__引用文__
· · · ·

第29回映画祭TAMA CINEMA FORUM
水戸市の若宮団地にアコ(柳)は住んでいるが、家がどこなのか分からなくなり団地を彷徨い続けている。木や鉢植えに話しかけてみるがもちろん返事はなく、人ともうまくコミュニケーションがとれない。アコは一体何者でどこに行こうとしているのか?
この作品はさまざまなことを想起させる。直接的な表現はなくとも震災や、地元を去っていった人々を思い浮かべる人もいるだろう。のどかな水戸にある団地の風景に人気はなく、アコの長靴で歩く音が不穏に響いている。若宮団地で暮らす人々は、都会の人々とは違う様相であり、社会の片隅で生きる人々の一端を垣間見た気がする。鈴木監督が水戸で暮らす実感が映像として浮かび上がっているようだった。
自分の身の回りにあるたくさんのモノたち。それらを人と同じように普遍的な目線で愛することができるのがアコという人物なのだと思う。そんなアコの声にぜひ耳を傾けてほしい。(緋)

· · · ·

__指示 1__
映画紹介文に出てくるカタカナ語を、重複を除いてすべて挙げよ。
__指示 2__
映画紹介文のうち、「この作品はさまざまなことを想」から「かび上がっているようだった。」までの部分をそのまま書き出してください。
__指示 3__
映画紹介文を引き継ぎ、最後の文の後から続きを書け。

__提供データ__
· · · ·

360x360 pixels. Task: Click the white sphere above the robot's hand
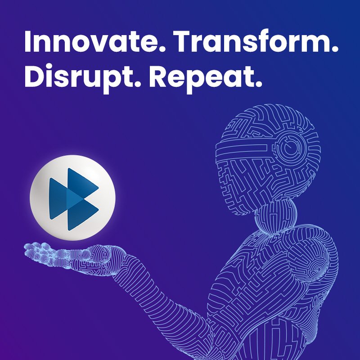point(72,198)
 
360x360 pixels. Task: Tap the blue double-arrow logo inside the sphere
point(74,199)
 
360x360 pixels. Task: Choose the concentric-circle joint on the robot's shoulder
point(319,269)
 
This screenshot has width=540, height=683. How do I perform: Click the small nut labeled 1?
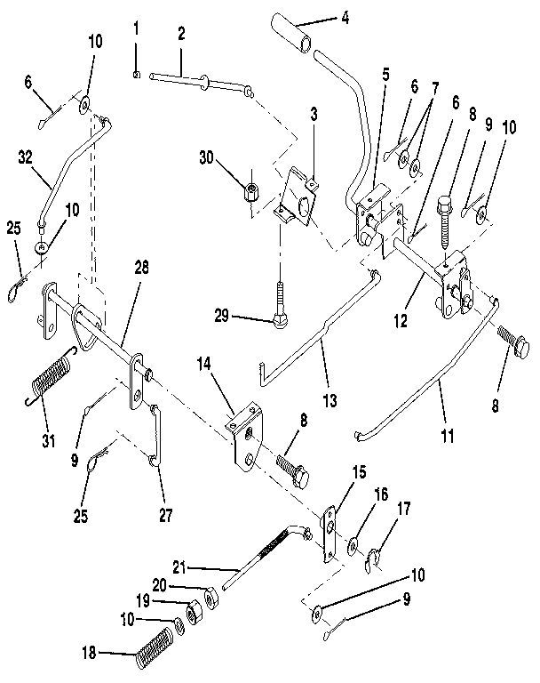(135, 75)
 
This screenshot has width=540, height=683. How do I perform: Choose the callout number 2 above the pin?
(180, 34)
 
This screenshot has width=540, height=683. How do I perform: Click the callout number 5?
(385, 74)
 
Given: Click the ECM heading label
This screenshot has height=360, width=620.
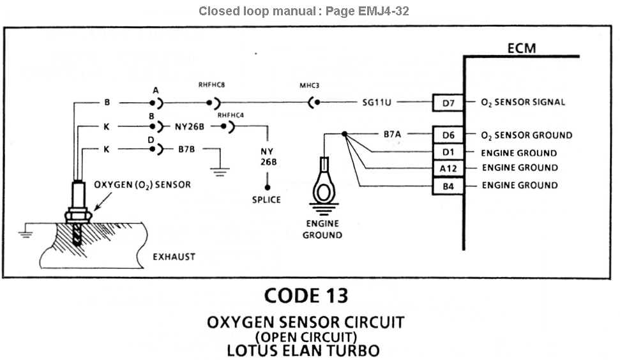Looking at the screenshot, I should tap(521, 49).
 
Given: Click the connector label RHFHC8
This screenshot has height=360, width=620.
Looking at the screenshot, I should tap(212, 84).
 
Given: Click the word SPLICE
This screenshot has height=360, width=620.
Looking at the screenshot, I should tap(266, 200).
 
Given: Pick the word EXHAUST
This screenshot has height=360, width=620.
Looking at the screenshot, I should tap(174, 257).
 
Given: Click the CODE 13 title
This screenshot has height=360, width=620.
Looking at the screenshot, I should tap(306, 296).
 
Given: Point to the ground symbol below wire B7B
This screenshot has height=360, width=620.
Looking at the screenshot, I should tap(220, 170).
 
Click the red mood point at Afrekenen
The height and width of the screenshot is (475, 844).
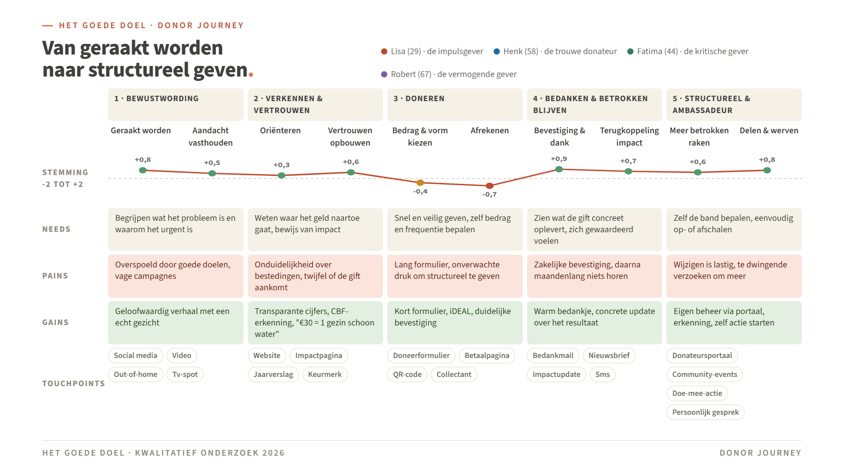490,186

· · · ·

__出力結果 1__
アコ、コミュニケーション、モノ

__出力結果 2__
この作品はさまざまなことを想起させる。直接的な表現はなくとも震災や、地元を去っていった人々を思い浮かべる人もいるだろう。のどかな水戸にある団地の風景に人気はなく、アコの長靴で歩く音が不穏に響いている。若宮団地で暮らす人々は、都会の人々とは違う様相であり、社会の片隅で生きる人々の一端を垣間見た気がする。鈴木監督が水戸で暮らす実感が映像として浮かび上がっているようだった。

__出力結果 3__
柳英里紗は映画を撮ろうとしている。そして彼女を取り巻く、5人の女性たち。女性たちは柳に恋をしている。その恋愛のために映画製作はなかなか進まない。そして彼女を巡り、喧嘩が勃発してしまうが……。
女優・柳英里紗の初監督作が本作である。そして、柳を含めた出演者は本人役として出演している。とにかく柳英里紗の好きな人が出演して、好きなことをやっている。彼女の観たい世界がこの映画には詰まっている。誰かのために映画を作るのではなく、やりたいことを映画で表現し、それが誰かに届けばいい。そんな自由で少し気まぐれな空気が楽しい。ラストの大団円とも言える演出にも注目してほしい。
まだ女優と監督のどちらもやっている女性は少ないが、柳英里紗のようなマルチに活躍する女性がこれからも登場することに期待したい。(緋)
山口のとある施設に勤める中年の警備員の男。若い奴にバカにされうだつも上がらず、やる気もない。夜、いつものように施設を見回りに行くと不可思議な出来事が起き始める。男につきまとう白い影。非日常と日常が交差してゆく一夜の物語。
俳優・染谷将太がYCAMをロケハンした際、一番関心を持ったのが夜に施設内を巡回する警備員だったことは暗示めいている。虚構の世界を立ち上げること、日常生活で役割を演じることのあわいとは何か。真夜中、全能感に満たされたものがみる景色は一個人をこえて、観客にその回路を繋げていく。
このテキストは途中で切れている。